A hometown kid at the helm: Q&A with new St. Paul Parks and Rec director Andy Rodriguez

As a kid, Andy Rodriguez spent most every available waking hour at St. Paul’s Linwood Recreation Center, so much so that rec center staff had little choice but to hire him to help out as a teen.

After graduating from Central High School in 2003, he worked his way up the Parks and Recreation ladder, climbing as high as he could go inside the department without further education. A few years in, fellow parks staff took him aside. It was time, they told him, to go to college.

“This department raised me,” said Rodriguez, who went on to graduate from Augsburg University in Minneapolis in 2012 with degrees in sociology and urban studies. “Both personally and professionally, it helped get me to where I wanted to be. It’s literally been embedded in my life.”

And where did Rodriguez want to be? Little did he realize at the time, but the answer was at the top. On May 18, St. Paul Mayor Melvin Carter appointed Rodriguez to lead the department of some 600 employees, one of the city’s most public-facing agencies. Rodriguez, 37, is thought to be among the youngest Parks and Rec directors in city history, if not the youngest, and likely the first Latino.

Rodriguez, who grew up in the Summit-University and Macalester-Groveland neighborhoods, now takes his three young children to karate at the Martin Luther King Recreation Center on Mackubin Street. Before being appointed director, he had served as the department’s recreation program supervisor from 2013 until 2019, overseeing nine rec centers, and then as rec services manager, overseeing all 26 rec centers.

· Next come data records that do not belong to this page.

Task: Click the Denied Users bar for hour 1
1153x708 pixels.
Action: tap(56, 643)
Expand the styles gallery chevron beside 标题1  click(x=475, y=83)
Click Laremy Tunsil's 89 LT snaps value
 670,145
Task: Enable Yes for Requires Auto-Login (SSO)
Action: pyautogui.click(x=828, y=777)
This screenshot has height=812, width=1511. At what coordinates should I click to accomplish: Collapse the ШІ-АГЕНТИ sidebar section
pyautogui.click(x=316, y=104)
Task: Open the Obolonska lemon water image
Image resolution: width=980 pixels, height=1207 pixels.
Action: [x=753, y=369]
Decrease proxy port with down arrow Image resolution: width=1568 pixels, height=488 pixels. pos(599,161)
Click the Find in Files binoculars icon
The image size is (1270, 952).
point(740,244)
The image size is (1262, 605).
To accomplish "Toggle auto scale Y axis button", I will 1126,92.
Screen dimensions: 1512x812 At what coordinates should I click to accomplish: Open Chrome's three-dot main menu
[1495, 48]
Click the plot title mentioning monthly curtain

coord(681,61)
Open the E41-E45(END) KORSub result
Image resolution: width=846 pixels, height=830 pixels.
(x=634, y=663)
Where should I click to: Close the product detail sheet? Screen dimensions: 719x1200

The mayor’s 2022 budget expanded free youth sports offerings at 16 rec centers in areas of concentrated poverty, such as soccer and flag football for ages 10 and up. Fall registration has opened at StPaul.gov/parks.

The following interview with Rodriguez has been edited for length and clarity:

Around May 2019, you learned that the Grand Old Day celebration on Grand Avenue had been canceled and led an effort to revive it — “Grand Old Day Anyway.” That was the last Grand Old Day before the pandemic put things on hold. Was it mostly a lot of fundraising?

A lot of fundraising, but I’ll be honest, too. I was at a point within Parks. I’ve worked here my entire life. I’ve never seen my skill set applied outside of it. How would my skill set work outside of it? Walking into a room with a bunch of Grand Avenue business owners and trying to get them all on the same page was challenging. But that was a very special event for me. Me growing up always going to that event made it an even better experience for me.